A = single orbital, totally symmetric about the principle axis

B = single orbital, antisymmetric about the principle axis

E = double orbital

T = triple orbital

Question 12

What do each of the subscript 1, 2, g and u and superscript ‘ and ‘’ labels mean for a irreducible representation?

Answer 12

₁ = property is symmetric under C₂’ (perpendicular to principle axis) (or σ_v if no C₂’)

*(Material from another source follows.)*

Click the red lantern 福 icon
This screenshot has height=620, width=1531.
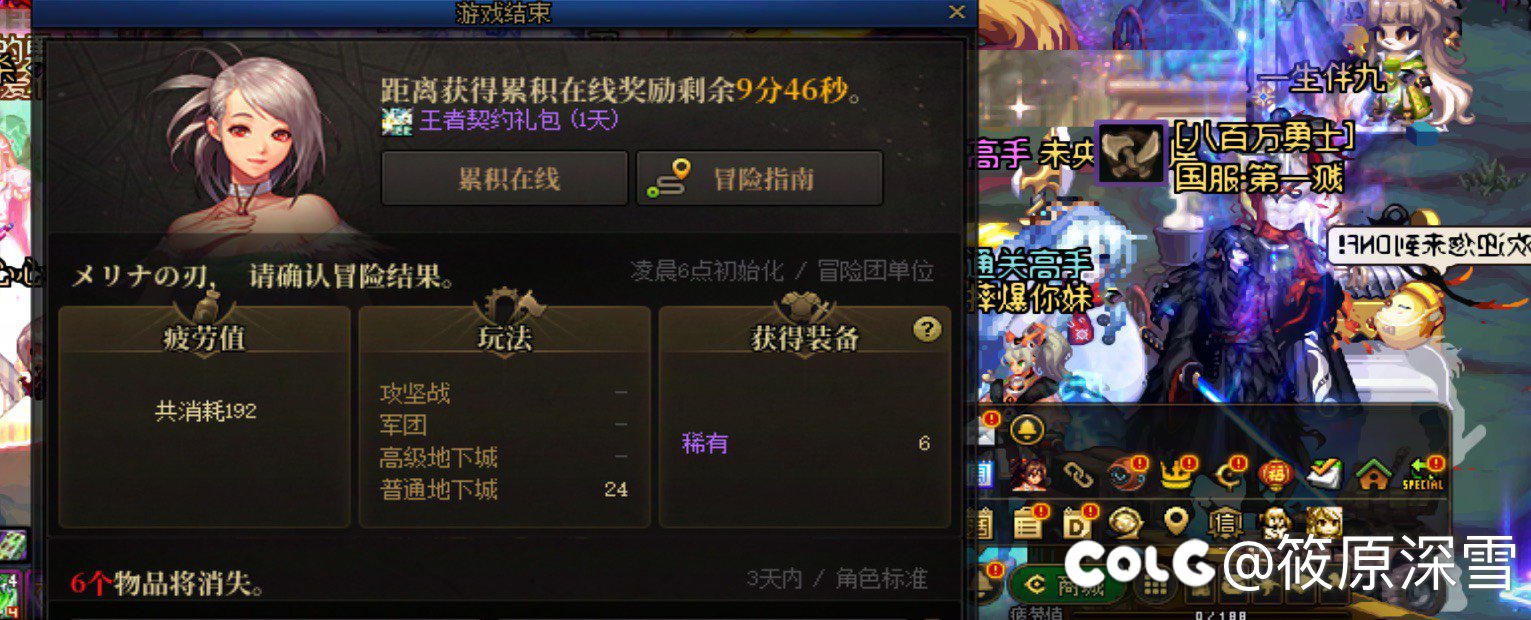1277,474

₂ = property is antisymmetric under C₂’ (perpendicular to principle axis) (or σ_v if no C₂’)

_g = symmetric under i

_u = antisymmetric under i

’ = symmetric under σ_h

’’ = antisymmetric under σ_h

Question 13

How can matrix notation be used to describe an orbital rotation?

Answer 13

By describing how the orbtial changes postion upon rotation, [p_x] → [p_y]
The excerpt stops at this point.